▸ TEXT EXTRACT
>>>>>

[The following paper was presented to the ICLU Board on behalf of the Commission on the 2nd Amendment and Gun Control which I chaired.]
Instructive Tales:
The Establishment Clause, The First Amendment,
and the Right to Keep and Bear Arms
by Paul Hager © 1994

"I would give the devil benefit of law for my own safety's sake." -- from A Man for All Seasons

Introduction

The amendments we cherish as civil libertarians are not universally revered. We need a conceptual defense that is more than a mere affirmation that "these are the ones we like." If that defense derives from the Constitution, how do we legitimately exclude the Second Amendment? If we do so by emphasizing limiting language, we must logically use the same approach with all of the other amendments. It turns out that there are comparable or better arguments for minimizing other favorite amendments. For example, arguments for a limited reading of the establishment clause of the First Amendment -- limited to the Federal Government and not incorporated by the Fourteenth Amendment -- are stronger than the arguments for a limited, collective-right reading of the Second.

Applying the limited or narrow interpretation approach to the First Amendment's establishment clause1

The Bill of Rights, as originally conceived, was an amalgam of citizens' rights and states' powers. This can be seen in the structure of the First Amendment. If we examine its text, we have the plain language, "Congress shall make no law respecting an establishment of religion ..." which can only be interpreted as prohibiting Congress -- the Federal Government -- from establishing religion. The events surrounding the drafting of what ultimately became the First Amendment support this interpretation. They further indicate that the intent of the Framers was to prohibit a single national establishment of religion, but not to interfere in any manner with state establishments nor to block non-preferential promotion of Christianity, in general, by the Federal Government.

In support of the view that the First Amendment and the establishment clause delineate states' rights in the manner of the Tenth Amendment, we have the following historical facts. At the outbreak of the Revolutionary War in 1775, there were established churches in 9 of 13 colonies. The Anglican Church was in Virginia, New York's lower counties, Maryland, South Carolina, North Carolina, and Georgia. The Congregational Church was established in Massachusetts, Connecticut, and New Hampshire. By the time of the Constitutional Convention in 1787, only Georgia, South Carolina, Connecticut, Massachusetts, and New Hampshire had retained their establishments. Elimination of established churches continued after ratification of the Constitution and Bill of Rights, culminating in the disestablishment of the Congregational Church in Connecticut in 1818, in New Hampshire in 1819, and in Massachusetts in 1833. If the purpose of the establishment clause had been universal disestablishment, how can this be squared with the continuance of state establishments for more than a generation past the ratification of the Bill of Rights?

A closer examination of the text of the establishment clause is in order. The word "respecting" means "concerning, regarding, about." In other words, the clause says only that Congress can make no law "concerning" or "about" an establishment. Because there was no national religious establishment in existence at the time of the First Amendment, it became unconstitutional for the Federal Government to provide one after ratification. In the August 15, 1789 debates surrounding what ultimately became the First Amendment, Roger Sherman of Connecticut is recorded as having argued that no amendment was required "inasmuch as Congress had no authority whatever delegated to them by the Constitution to make religious establishments ...." James Madison responded that the concern of those who argued for such an amendment was that the "necessary and proper" clause of Article I Sec. 8 might be used to "establish a national religion ...." Nowhere in the debates is it suggested that the Federal Government is pursuing disestablishment by the wording of the First Amendment, only that it is barred from establishing a national religion itself.

<<<<<

▸ RAW DATA
>>>>>

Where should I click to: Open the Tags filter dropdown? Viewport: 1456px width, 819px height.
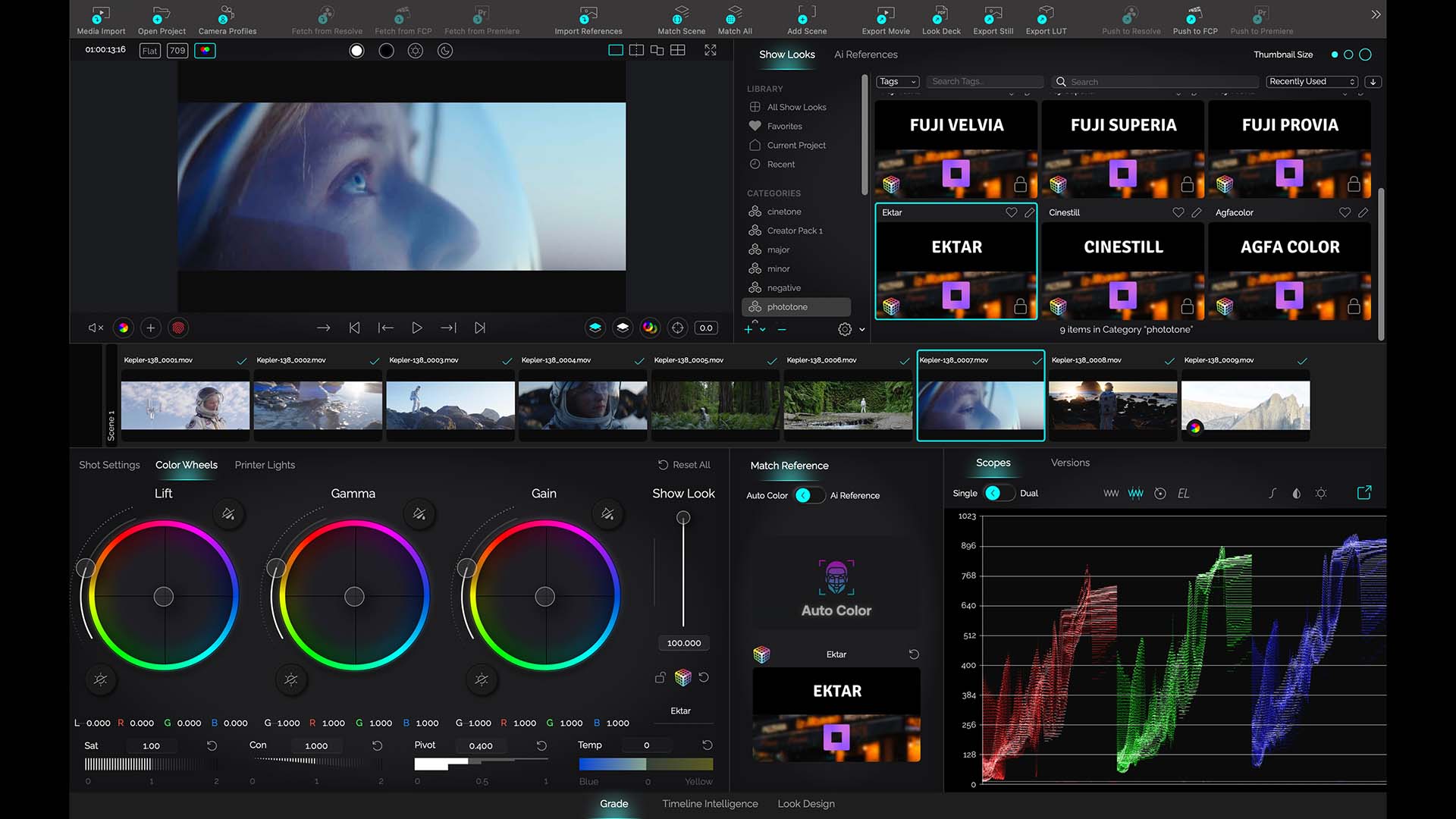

<<<<<

▸ WRITTEN PROBLEM 1
According to the essay on the establishment clause and the right to bear arms, in what year was the Congregational Church disestablished in Massachusetts?
▸ WRITTEN PROBLEM 2
From the essay on the establishment clause and the right to bear arms, copy the passage that begins at the words "The amendments we" and ends after "of the Second.".
▸ WRITTEN PROBLEM 3
Write the next part of the essay on the establishment clause and the right to bear arms, starting after its last sentence.

▸ OUTPUT 1
1833

▸ OUTPUT 2
The amendments we cherish as civil libertarians are not universally revered. We need a conceptual defense that is more than a mere affirmation that "these are the ones we like." If that defense derives from the Constitution, how do we legitimately exclude the Second Amendment? If we do so by emphasizing limiting language, we must logically use the same approach with all of the other amendments. It turns out that there are comparable or better arguments for minimizing other favorite amendments. For example, arguments for a limited reading of the establishment clause of the First Amendment -- limited to the Federal Government and not incorporated by the Fourteenth Amendment -- are stronger than the arguments for a limited, collective-right reading of the Second.

▸ OUTPUT 3
Notice also that the plain language says "an establishment" rather than "the establishment." This is an important distinction. Had the Framers chosen the latter wording, which would have emphasized the generic word "religion," it would be reasonable to conclude that they intended to prevent the promotion of religion over irreligion. The choice of the indefinite article, however, indicated that their intention was only to avoid promoting one sect, in particular, over all others. This, in fact, was explicitly stated by the Virginia Ratifying Convention when it proposed an amendment stating:

"[N]o particular religious sect or society ought to be favored or established, by law, in preference to others."

In the late eighteenth century, the inhabitants of the United States were overwhelmingly Christian. Sectarianism was not viewed the way it is today, as a conflict among differing religions (for example, Jews and Moslems). Rather, it was viewed in terms of the European experience where rival Christian sects engaged in warfare and genocides against their nominal co-religionists. Thus, the intent of the Framers, reflecting the thinking of the time, was to avoid promoting one Christian sect over all others but not to avoid promoting Christianity itself. For example, the same Congress that proposed the Bill of Rights also re-enacted the Northwest Ordinance of 1787 in 1789. One clause of the Ordinance explained why Congress set aside some of the Federal lands in the territory for schools.

"Religion, morality, and knowledge, being necessary to good government and the happiness of mankind, schools and the means of learning shall forever be encouraged."
At the time, church-run sectarian schools were the norm. The clause therefore implies that schools were expected to promote religion as well as morality.

Lest one conclude that the Northwest Ordinance was an anomaly, we have a long history of Federal support for Christian missionaries among the Native Americans. This continued for over a century, the last year being 1896 when Congress appropriated the then considerable sum of $500,000 for missionaries and sectarian schooling among Native American tribes. This support should come as no surprise. No less an authority on the Constitution than Supreme Court Justice Joseph Story, in his multi-volume Commentaries on the Constitution of the United States (2nd ed., 1851), had this to say about the First Amendment:

"The real difficulty lies in ascertaining the limits to which government may rightfully go in fostering and encouraging religion ....

[T]he general if not the universal sentiment in America was, that Christianity ought to receive encouragement from the State so far as was not incompatible with the private rights of conscience and the freedom of religious worship. An attempt to level all religions, and to make it a matter of state policy to hold all in utter indifference, would have created universal disapprobation, if not universal indignation."
He also stated that the objective of the First Amendment was not to advance Islam, Judaism or "infidelity" by prostrating Christianity,
"but to exclude all rivalry among Christian sects, and to prevent any national ecclesiastical establishment which should give to a hierarchy the exclusive patronage of the national government."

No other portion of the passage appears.